Court Opinion

ID: 9481846
Source: CourtListenerOpinion
Date Created: 2023-08-05 08:33:36.144213+00
Date Added: 2024-06-11T17:48:36.971454
License: Public Domain

EDGAR, District Judge,
concurring:
I concur that the application of the three-part Pireno test to Ohio Rev.Code § 3903.42 requires that it not be superseded by the federal superpriority statute, 31 U.S.C. § 3713(a)(1)(A). I also believe that the result reached by Judge Martin is compelled for other reasons.
The states have always presided over the liquidation of insolvent companies. The states did this for many years prior to the Supreme Court’s decision in United States v. South-Eastern Underwriters Ass’n, 322 U.S. 533, 64 S.Ct. 1162, 88 L.Ed. 1440 (1944). See Motlow v.
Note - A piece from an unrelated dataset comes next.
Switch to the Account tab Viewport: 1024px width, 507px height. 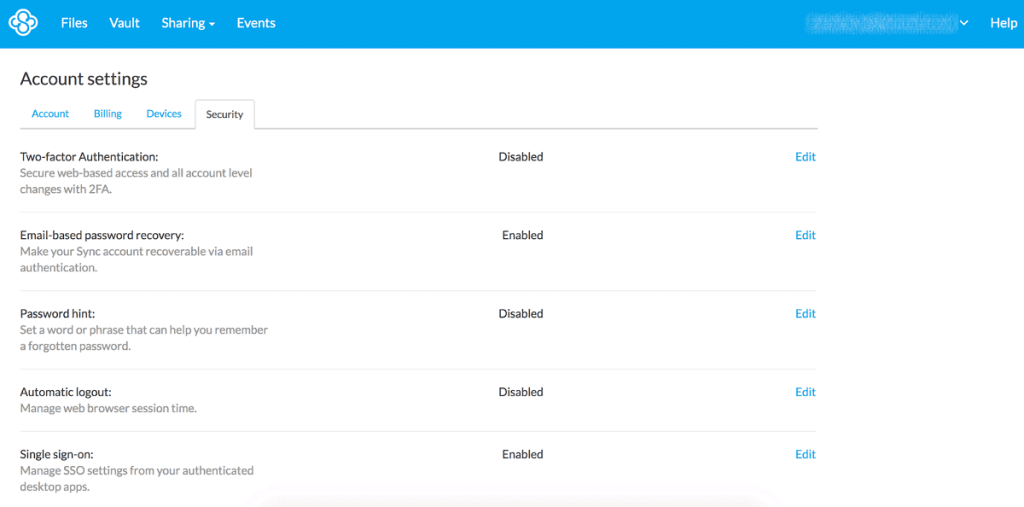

Southern Holding & Securities Corp., 95 F.2d 721, 725-26 (8th Cir.), cert. denied, 305 U.S. 609, 59 S.Ct. 68, 83 L.Ed. 388 (1938); In re Peoria Life Ins. Co., 75 F.2d 777, 778 (7th Cir.), cert. denied, 296 U.S. 594, 56 S.Ct. 110, 80 L.Ed. 421 (1935). The states have continued to play this role. The federal Bankruptcy Code has never attempted to invade the province of the states in handling the liquidation of insurance companies.
Although Judge Martin has reached a different conclusion, I believe the purpose of McCarran-Ferguson was to restore the law to its status prior to South-Eastern Underwriters. As Justice Stewart said in Group Life & Health Ins. Co. ¶. Royal Drug Co., 440 U.S. 205, 99 S.Ct. 1067, 59 L.Ed.2d 261 (1979), “There is no question that the primary purpose of the McCarran-Ferguson Act was to preserve state regulation of the activities of insurance companies, as it existed before the SouthEastern Underwriters case.” 440 U.S. at 218 n. 18, 99 S.Ct. at 1077 n. 18 (emphasis in original). See Securities and Exchange Comm’n v. National Securities, Inc., 393 U.S. 453, 459, 89 S.Ct. 564, 568, 21 L.Ed.2d 668 (1969). It may reasonably be inferred, therefore, that Congress intended that long standing, traditional state regulation of insurance company liquidations continue unmodified by federal statute after the enactment of McCarran-Ferguson. Certainly there is no language in either McCarran-Ferguson or the federal superpriority statute which indicates otherwise.
In National Securities the “business of insurance,” which was re-subjected to state regulation by McCarran-Ferguson, was described by the Supreme Court as follows:
Congress was concerned with the type of state regulation that centers around the contract of insurance, the transaction which Paul v. Virginia[, 75 U.S. [8 Wall.] 168, 19 L.Ed. 357 (1869),] held was not “commerce.” The relationship between insurer and insured, the type of policy which could be issued, its reliability, interpretation, and enforcement— these were the core of the “business of insurance.” Undoubtedly, other activities of insurance companies relate so closely to their status as reliable insurers that they too must be placed in the same class. But whatever the exact scope of the statutory term, it is clear where the focus was — it was on the relationship between the insurance company and the policyholder. Statutes aimed as protecting or regulating this relationship, directly or indirectly, are laws regulating the “business of insurance.”
393 U.S. 453 at 460, 89 S.Ct. at 568 (emphasis added).
*353The Ohio liquidation statute prefers the claims of policyholders over those asserted by the United States government under the superpriority statute. The statute is thus aimed directly at the reliability of insurance policies purchased from Ohio insurance companies and with the enforceability of those policies. Even though the payment and adjustment of claims occurs after the insurance company is in the hands of a liquidator, this does not mean that the company is no longer in the “business of insurance.” The Ohio statute is quintessentially a state law that relates to the regulation of the business of insurance.